Global markets turned wobbly last week on the outbreak of the deadly SARS-like coronavirus in China.Authorities in China reported to start the week that about 140 new cases of coronavirus have been found, according to Reuters. By Jan 26, the death toll was 80 among 2744 cases. What’s more, there were 17 cases confirmed in Hong Kong, Macao and Taiwan. Rest of Asia, Europe, North America and Australia have confirmed cases of 26, 3, 6 and 4, respectively (read: Sector ETFs & Stocks to Gain/Lose on Coronavirus Outbreak).
The spread of the disease shook the global market as several leisure and airlines stocks took a hit. Materials stocks also suffered as China is a key consumer of the metal and remains an industrial hub. Oil prices retreated too on slowdown worries. The S&P 500 (down 0.8%), the Dow Jones (down 1.12%) and the Nasdaq (down 0.5%) — were all in the red last week.
Against this backdrop, below we highlight a few ETF winners and losers of the last week.
Volatility – iPath Series B S&P 500 VIX Short-Term Futures ETN (VXX - Free Report) – Up 6.9%
The S&P 500 fell about 1% on Jan 24, marking its biggest drop in about four months. Volatility crept up in the marketwith the equity market’s “fear gauge,” the Cboe Volatility Index, gained for four sessions in a row to the highest since Dec 30.
Treasury Bonds – PIMCO 25+ Year Zero Coupon U.S. Treasury Index Exchange-Traded Fund (ZROZ - Free Report) – Up 4.4%
The benchmark treasury yields dropped to 1.70% on Jan 24 versus 1.84% on Jan 17 thanks to the safe-haven rally. This, in turn, boosted the Treasury bond market.
Inverse Equity ETFs – AdvisorShares Dorsey Wright Short ETF (DWSH - Free Report) – Up 4.4%
The AdvisorShares Dorsey Wright Short ETF is actively managed with an investment focus that involves buying securities that have appreciated in price more than the other securities in the investment universe and holding them until they underperform.
Gold Miner – VanEck Vectors Gold Miners ETF (GDX - Free Report) – Up 2.8%
The virus outbreak brightened the appeal of the safe-haven metal gold. Since mining stocks act as a leveraged play of the underlying metal, this mining ETF outdid last week. The underlying NYSE Arca Gold Miners Index tracks the overall performance of companies involved in the gold mining industry (read: 10 ETFs for 2020).

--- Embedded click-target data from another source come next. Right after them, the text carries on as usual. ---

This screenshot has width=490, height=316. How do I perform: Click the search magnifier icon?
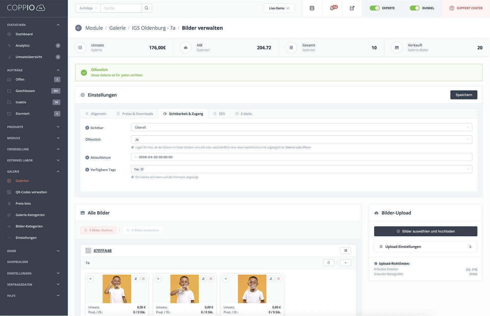coord(147,8)
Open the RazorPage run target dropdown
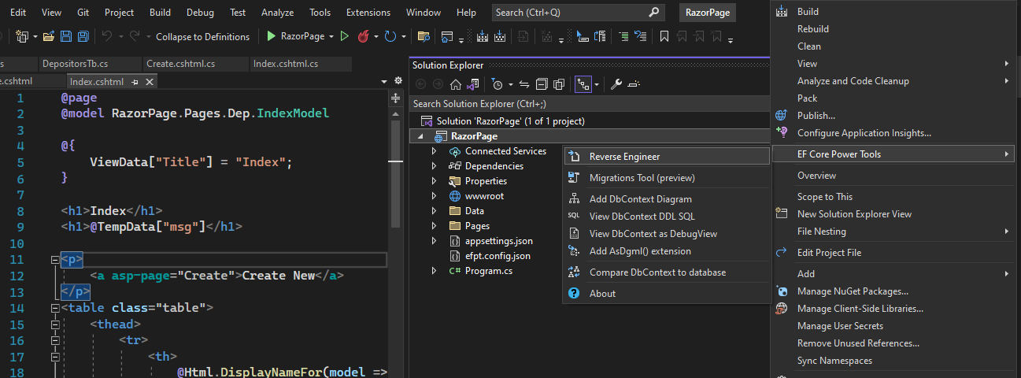 point(331,36)
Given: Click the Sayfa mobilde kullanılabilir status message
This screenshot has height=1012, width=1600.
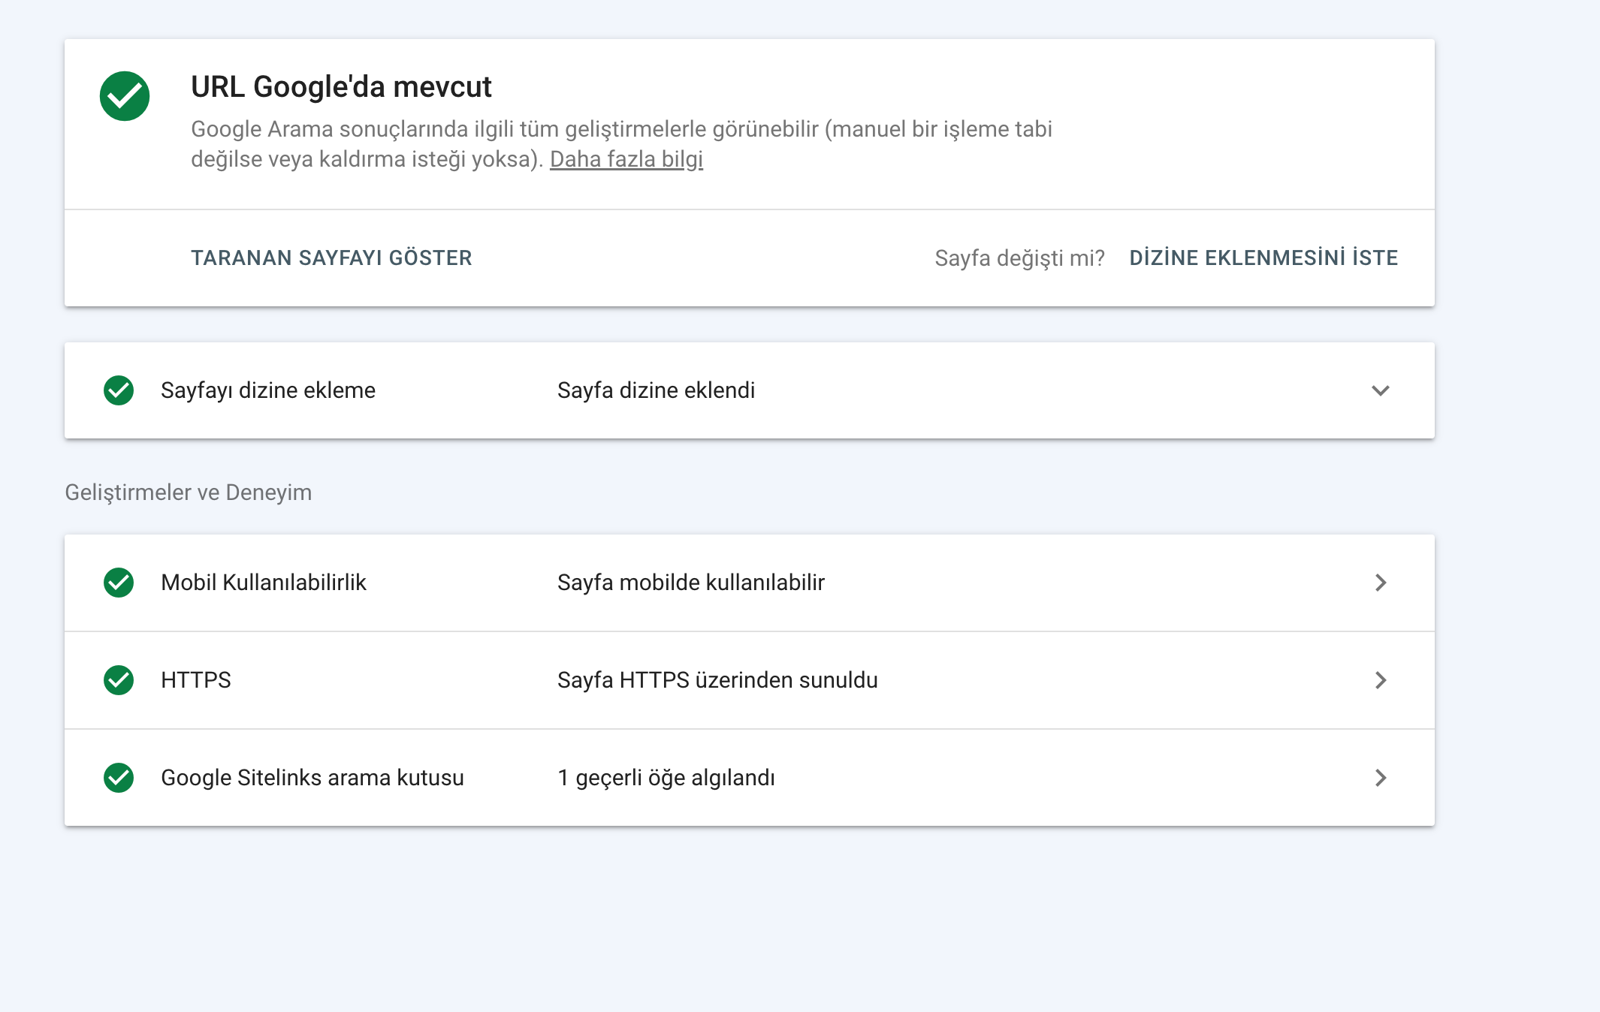Looking at the screenshot, I should pyautogui.click(x=690, y=583).
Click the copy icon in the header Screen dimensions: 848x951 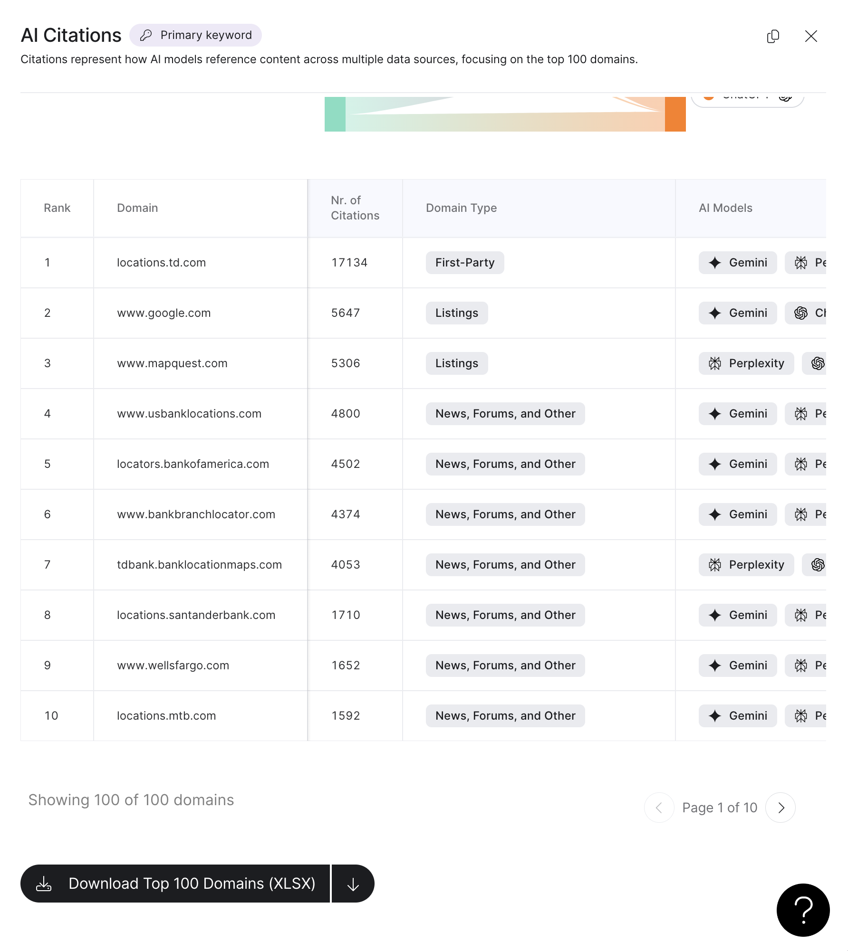[x=773, y=36]
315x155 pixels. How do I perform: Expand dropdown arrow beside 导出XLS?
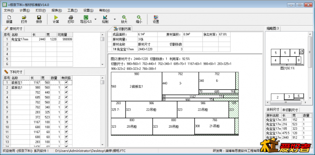pos(95,19)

Energy – SPDR S&P Oil & Gas Exploration & Production ETF (XOP - Free Report) – down 8.6%
The virus event flared up global growth worries, especially with China being the world's second-largest oil consumer. United States Oil Fund LP (USO) lost 6.6% last week and hurt this oil and gas fund.
China Technology – KraneShares CSI China Internet ETF (KWEB - Free Report) – down 8%
Most Chinese stocks were battered last week with this high-beta Internet ETF being one of the top losers.
Copper Miner – Global X Copper Miners ETF (COPX - Free Report) – down 7.7%
Copper miners bore the brunt too as China is a huge consumer of copper. COPX lost 1.2% on Jan 24 (read: NAFTA Gone, USMCA In: ETFs in Focus).
Shipping – Breakwave Dry Bulk Shipping ETF (BDRY - Free Report) – down 8%
Along with several travel stocks, shipping companies lost too. The fund’s underlying Capesize 5TC Index, Panamax 4TC Index & Supramax 6TC Index measure rates for shipping dry bulk freight.